Kerja sama ini mencakup pelestarian lahan gambut seluas sekitar 110.094 hektare, atau setara 4,04 persen dari total luas daratan Kabupaten Kutai Kartanegara yang mencapai 27.263,10 kilometer persegi, di luar wilayah perairan seluas sekitar 4.097 kilometer persegi.
Lahan gambut tersebut tersebar di 10 desa yang berada di lima kecamatan, yakni Kembang Janggut, Kenohan, Kota Bangun, Muara Kaman, dan Muara Wis.

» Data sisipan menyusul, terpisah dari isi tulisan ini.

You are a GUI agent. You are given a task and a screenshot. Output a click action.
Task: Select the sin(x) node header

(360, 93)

Kawasan-kawasan ini memiliki peran penting dalam menjaga keseimbangan ekosistem serta cadangan karbon alami.
Aulia berharap, pengembangan industri karbon di kawasan gambut dapat menjadi alternatif pengelolaan lahan yang tetap memberikan nilai ekonomi tanpa mengorbankan fungsi ekologis hutan dan lingkungan sekitar.
“Sejalan dengan arah kebijakan ekonomi hijau, kami berupaya menjaga alam dan kualitas udara agar tetap terjaga,” tuturnya.

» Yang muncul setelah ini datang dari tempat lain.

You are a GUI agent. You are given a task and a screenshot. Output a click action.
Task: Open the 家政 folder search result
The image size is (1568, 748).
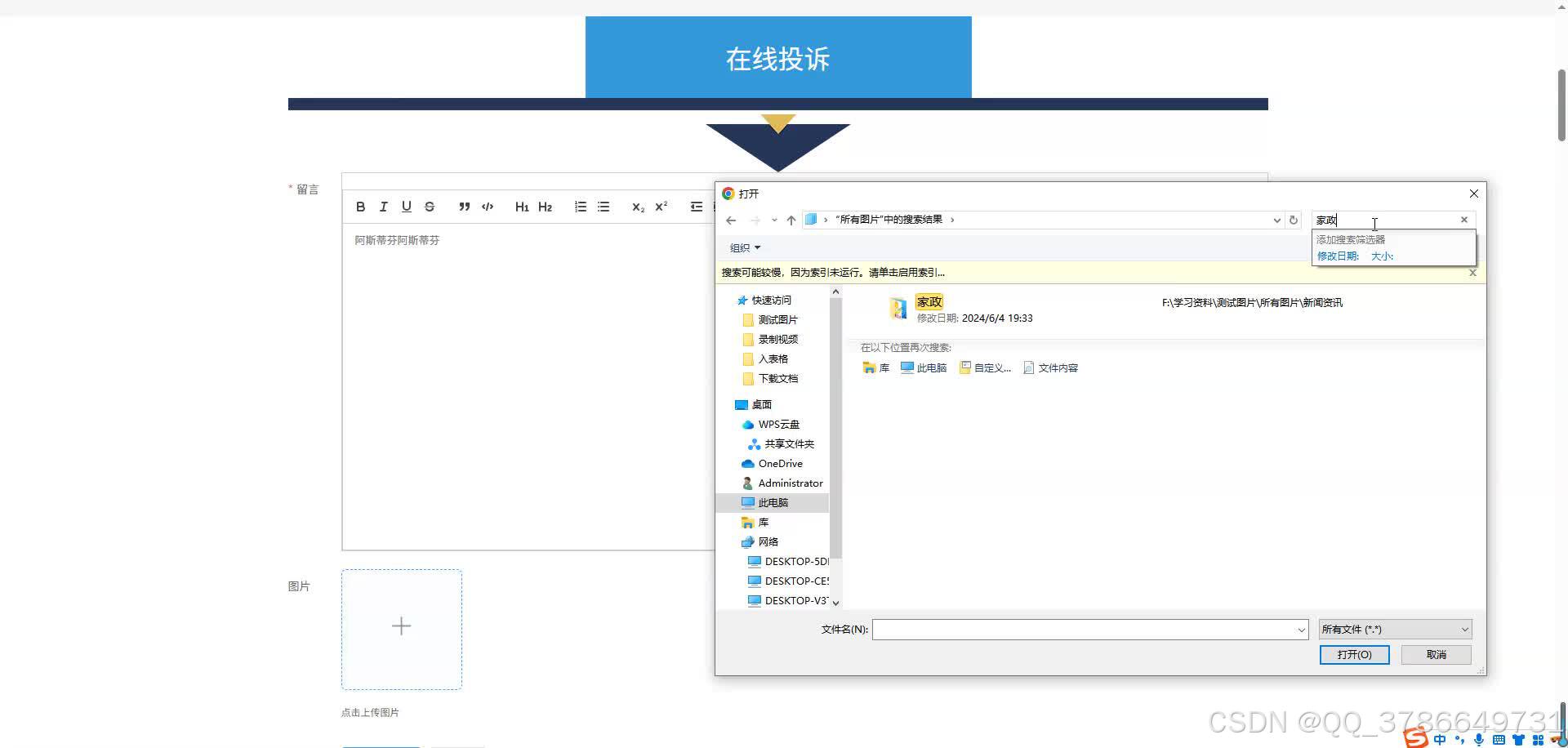(x=929, y=302)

Berdasarkan Keputusan Menteri Kehutanan Nomor 397 Tahun 2025, luas wilayah Kalimantan Timur tercatat sekitar 12,69 juta hektare, dengan kawasan hutan mencapai kurang lebih 8 juta hektare yang terdiri atas hutan lindung, kawasan konservasi, hutan produksi, dan hutan produksi terbatas.
Data Kementerian Kehutanan mencatat deforestasi bruto di Kalimantan Timur seluas 36.707 hektare, sementara reforestasi mencapai 17.513 hektare. Dengan demikian, deforestasi netto berada di angka sekitar 19.194 hektare.
Terkait aktivitas pertambangan, Aulia menegaskan bahwa pemerintah daerah tetap melakukan pengawasan agar perusahaan mematuhi dokumen Analisis Mengenai Dampak Lingkungan (AMDAL) serta rencana pascatambang yang telah ditetapkan sejak proses perizinan.
“Kami berharap perusahaan tambang benar-benar menjalankan AMDAL dan rencana pascatambang yang telah disusun,” tegasnya.
Ia menambahkan, meskipun kewenangan pengelolaan dan penindakan tidak sepenuhnya berada di tangan pemerintah daerah, Pemkab Kukar tetap menjalankan fungsi pengawasan sesuai ruang yang diatur dalam ketentuan.
“Walaupun kewenangan tidak sepenuhnya ada di daerah, kami tetap melakukan pengawasan melalui ruang yang memungkinkan,” pungkasnya.